Chegou à casa da sobrinha com uma hora de antecedência. Estava muito ansioso. Mas, a casa de Perséfone também é a residência de Zeus. Como enfrentar o irmão nessa situação singular. Mas, ele deveria ser compreensivo, pois se casou com a irmã, sua irmã Demeter. Com o pensamento envolto nessas questões, ainda ficou um tempo pensando dentro do carro, que agradeceu ter querido sair pela manhã com um carro esporte, um discreto Toyota Celica GT-Four e não ser levado pelo motorista naquele enorme Land Rover LRX. Encheu-se de coragem e desceu do carro. Plutão foi recebido à porta e encaminhado à sala de estar.
Zeus o aguardava com um copo de whisky na mão. Externamente calmo, mas internamente desconfortável com a situação. Nada era evidente, mas tudo indicava o que estava acontecendo. Ele, com ciúmes da filha, não gostava da situação. Mas, seu irmão Plutão se desvencilharia com facilidade de suas acusações, pois não confirmou ter sido ele o presenteador, o admirador secreto. Encontraram-se na praia, têm interesses comuns, serão apenas amigos. Nada em Zeus conseguia fazê-lo acreditar nessa possibilidade.
Zeus e Plutão se cumprimentam. Zeus o parabeniza pela festa. Plutão pergunta como estão os negócios. Uma conversa sem intimidades, na qual ambos estudam as reações do outro. Enfrentam um ao outro com olhares de leões na cova. Perséfone adentra a sala. Lindamente vestida com um simples vestido azul caribenho. A beleza na juventude não necessita de muitos adornos para se mostrar. Perséfone passou o recado de que, como estava aos cuidados do tio, não precisava ter hora para voltar, iriam jantar e depois a uma festa sem hora para acabar. Contrariado, Zeus concorda.

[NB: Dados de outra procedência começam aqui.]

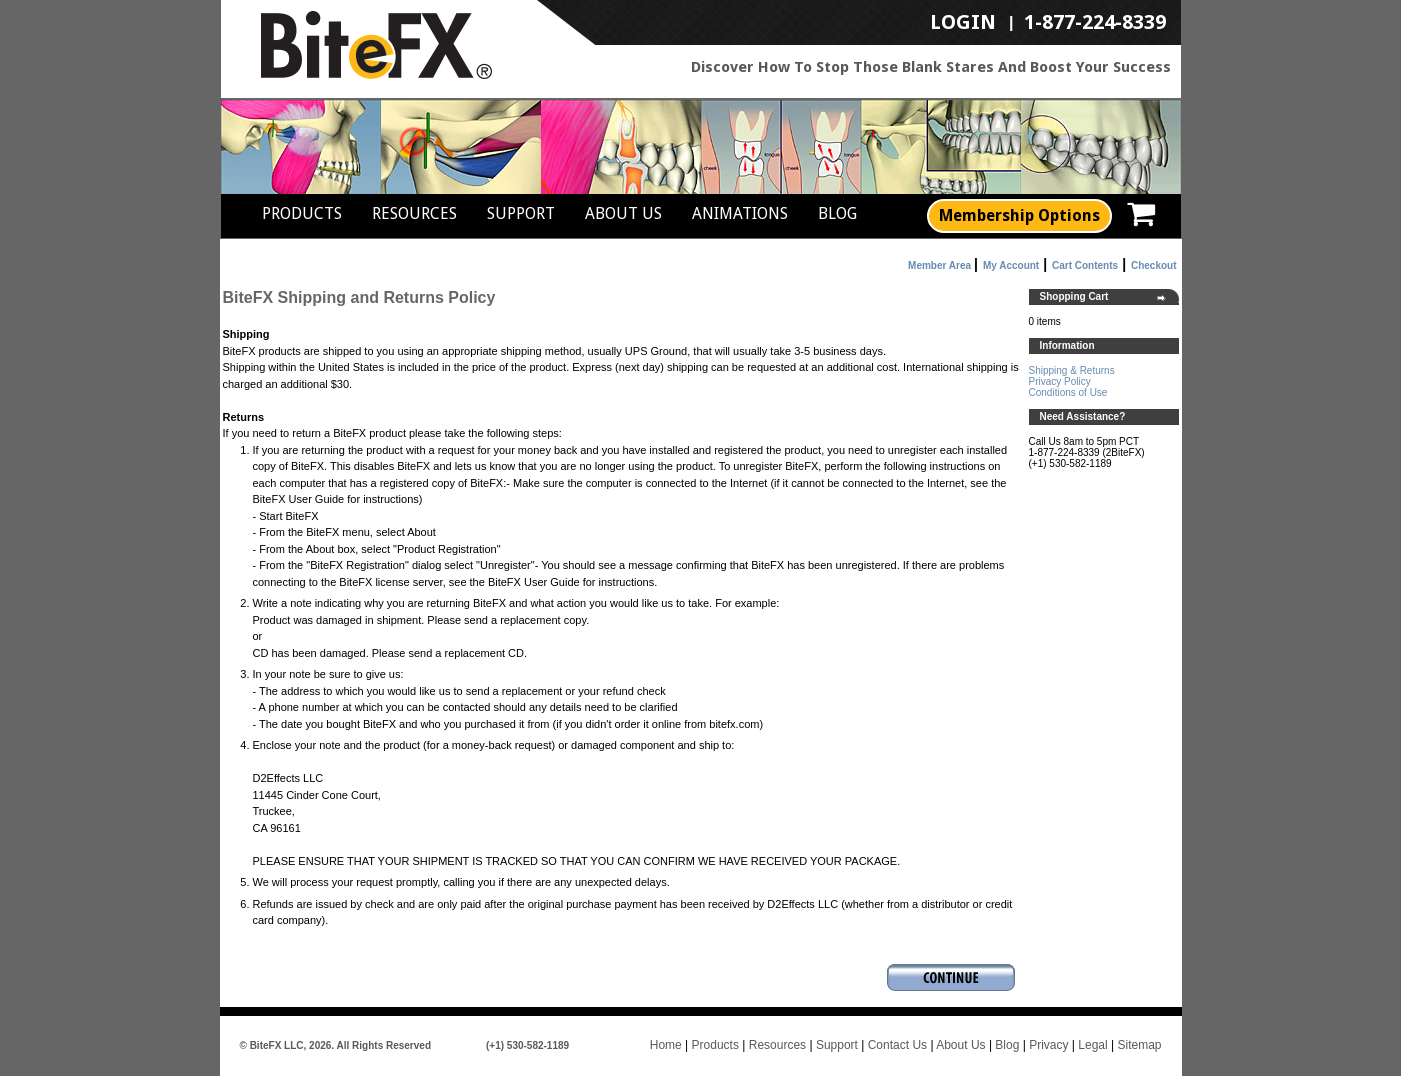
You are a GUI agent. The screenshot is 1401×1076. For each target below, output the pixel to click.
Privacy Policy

Plutão e Perséfone entram no restaurante ΔFЯΘDITΣ TIS MILΘ, um discreto restaurante grego famoso pelos pratos divinamente preparados e por uma iguaria de ostras ditas afrodisíacas. Mesa reservada no canto, eles adentram o recinto e todos os seguem com os olhos. Veem uma beldade alçada à mídia naquela semana por causa de umas joias e um megaempresário, solteiro e cobiçado. Os paparazzi os fotografaram na entrada, mas, para o conforto de todos, foram barrados na porta. Após o rebuliço inicial, a calma se instalou novamente, todos voltaram suas atenções para seu próprio mundo. Plutão e Perséfone puderam se sentir à vontade para conversarem mais animadamente como na praia.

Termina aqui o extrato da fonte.